[Opening Exercise materials section]

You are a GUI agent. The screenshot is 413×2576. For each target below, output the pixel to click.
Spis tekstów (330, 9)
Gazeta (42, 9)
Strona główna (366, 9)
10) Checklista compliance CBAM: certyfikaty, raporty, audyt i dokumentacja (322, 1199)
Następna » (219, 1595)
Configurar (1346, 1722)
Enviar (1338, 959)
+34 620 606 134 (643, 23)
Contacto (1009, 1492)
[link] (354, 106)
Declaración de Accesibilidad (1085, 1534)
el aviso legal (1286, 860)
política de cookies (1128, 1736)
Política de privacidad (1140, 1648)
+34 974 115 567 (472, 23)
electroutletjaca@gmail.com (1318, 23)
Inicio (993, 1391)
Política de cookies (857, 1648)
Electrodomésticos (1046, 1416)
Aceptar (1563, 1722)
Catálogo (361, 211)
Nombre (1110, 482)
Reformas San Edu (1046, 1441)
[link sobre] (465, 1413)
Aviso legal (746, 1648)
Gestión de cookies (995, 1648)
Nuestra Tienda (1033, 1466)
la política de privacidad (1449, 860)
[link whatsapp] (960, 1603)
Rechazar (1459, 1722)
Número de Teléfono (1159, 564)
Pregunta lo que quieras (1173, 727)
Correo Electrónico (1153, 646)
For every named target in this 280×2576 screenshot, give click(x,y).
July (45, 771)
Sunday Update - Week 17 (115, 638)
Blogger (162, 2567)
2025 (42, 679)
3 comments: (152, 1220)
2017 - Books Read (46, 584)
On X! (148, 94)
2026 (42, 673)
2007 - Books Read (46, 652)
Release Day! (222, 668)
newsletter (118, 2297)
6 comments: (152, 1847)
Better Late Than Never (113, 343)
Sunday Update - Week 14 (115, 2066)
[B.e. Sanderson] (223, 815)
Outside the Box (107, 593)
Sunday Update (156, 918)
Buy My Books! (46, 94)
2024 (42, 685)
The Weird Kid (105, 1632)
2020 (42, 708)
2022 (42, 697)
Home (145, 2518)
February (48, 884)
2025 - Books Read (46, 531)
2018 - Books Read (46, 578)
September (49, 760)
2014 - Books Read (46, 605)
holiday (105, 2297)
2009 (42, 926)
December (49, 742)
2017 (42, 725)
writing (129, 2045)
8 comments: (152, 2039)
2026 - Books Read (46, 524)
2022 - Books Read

[Closing Exercise materials section]

> Task directions: Go to the line in the listing above that has "Sunday Update - Week 14 (115, 2066)" in it. Set down that line and each one after it, exactly.

> Answer for this exercise:
Sunday Update - Week 14 (115, 2066)
[B.e. Sanderson] (223, 815)
Outside the Box (107, 593)
Sunday Update (156, 918)
Buy My Books! (46, 94)
2024 (42, 685)
The Weird Kid (105, 1632)
2020 (42, 708)
2022 (42, 697)
Home (145, 2518)
February (48, 884)
2025 - Books Read (46, 531)
2018 - Books Read (46, 578)
September (49, 760)
2014 - Books Read (46, 605)
holiday (105, 2297)
2009 (42, 926)
December (49, 742)
2017 (42, 725)
writing (129, 2045)
8 comments: (152, 2039)
2026 - Books Read (46, 524)
2022 - Books Read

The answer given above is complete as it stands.